You shall be liable for any and all taxes imposed on the transaction described herein, however designated, except for taxes based on LIFETIME’s net income.


(12) Miscellaneous

(a) Although LIFETIME shall use its best efforts to forward to you all mail addressed to you which LIFETIME receives, LIFETIME shall not be liable for any act or omission with respect thereto. Similarly, you shall use your best efforts to forward to LIFETIME all mail addressed to it which you receive and you shall not be liable for any act or omission with respect thereto.

(b) In consideration of the purchase or use of LIFETIME’s programs, facilities, or webpages, you acknowledge that any provision of any purchase order, sales agreement or contract acknowledgement to the contrary notwithstanding, the terms and provisions of this Agreement shall be binding upon and govern the relationship between you and LIFETIME.

(c) This Agreement is made subject to all applicable federal, state and municipal laws and regulations now or hereafter in force and effect and shall be construed according to the laws of the State of New York applicable to agreements entered into fully to be performed therein.

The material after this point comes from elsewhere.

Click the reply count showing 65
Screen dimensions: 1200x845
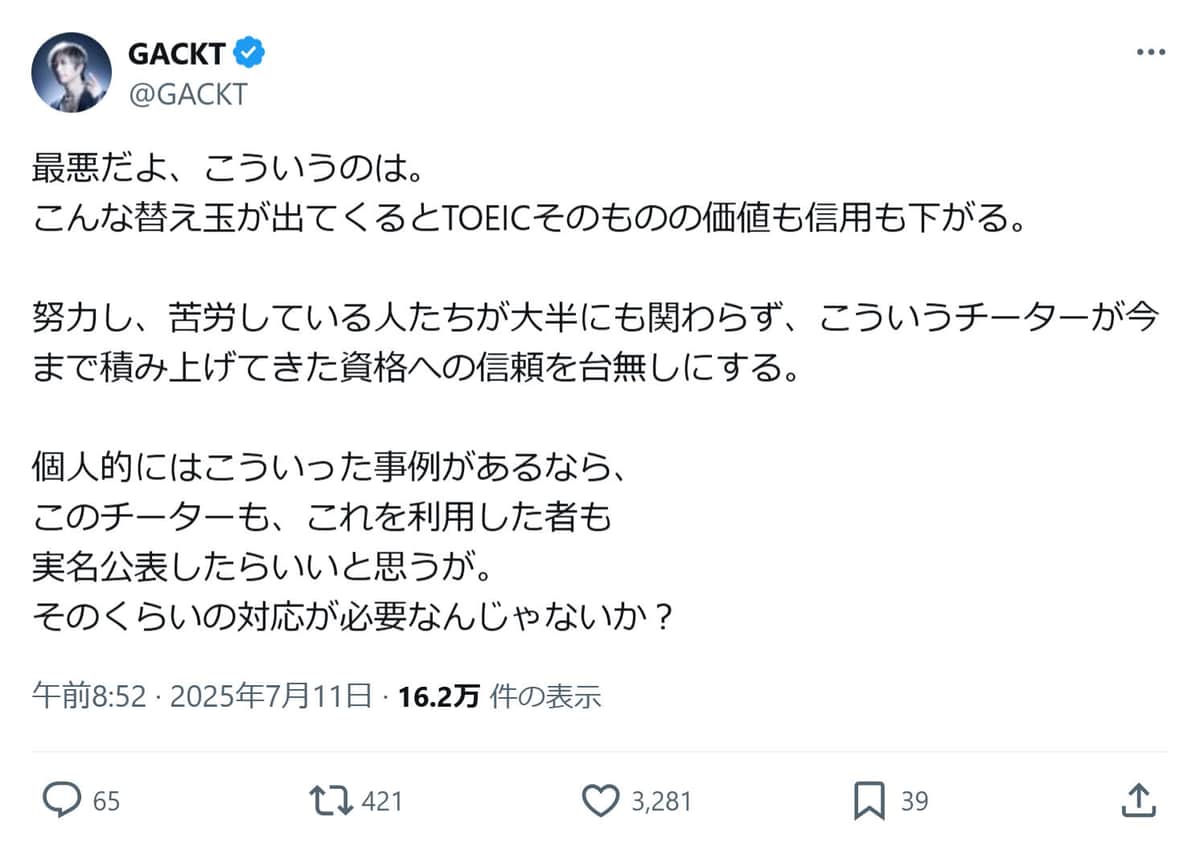tap(105, 800)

(d) You may not assign this Agreement without the written consent of LIFETIME. Any assignment of this Agreement without the written consent of LIFETIME shall be void and of no force or effect.

(e) The terms of this Agreement constitute the entire understanding between the parties hereto with respect to the subject matter hereof and shall supersede all prior agreements, oral or written, between the parties with respect thereto.

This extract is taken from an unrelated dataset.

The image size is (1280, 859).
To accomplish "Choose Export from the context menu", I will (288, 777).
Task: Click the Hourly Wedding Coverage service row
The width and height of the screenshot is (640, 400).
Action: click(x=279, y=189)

(f) Failure of a party to enforce any of the provisions hereunder shall not be construed as a general relinquishment or waiver of such provision or any other provision or right hereunder.

(g) If any provision of this Agreement or amendments thereto shall be found to be void or unenforceable under any applicable federal, state or municipal law or regulation, the remainder of this Agreement shall be unaffected thereby and shall continue in full force and effect.

LIFETIME is deemed to mean and include: (1) Lifetime Television Network, Lifetime Movie Network, the Lifetime Real Women network and any other Lifetime Entertainment Services owned-and-operated, managed, controlled, or affiliated basic cable programming service and (2) Lifetime OnLine and any Lifetime Entertainment Services owned-and-operated, managed, controlled, or affiliated website

Agency shall provide a copy of these STANDARD TERMS AND CONDITIONS to Advertiser.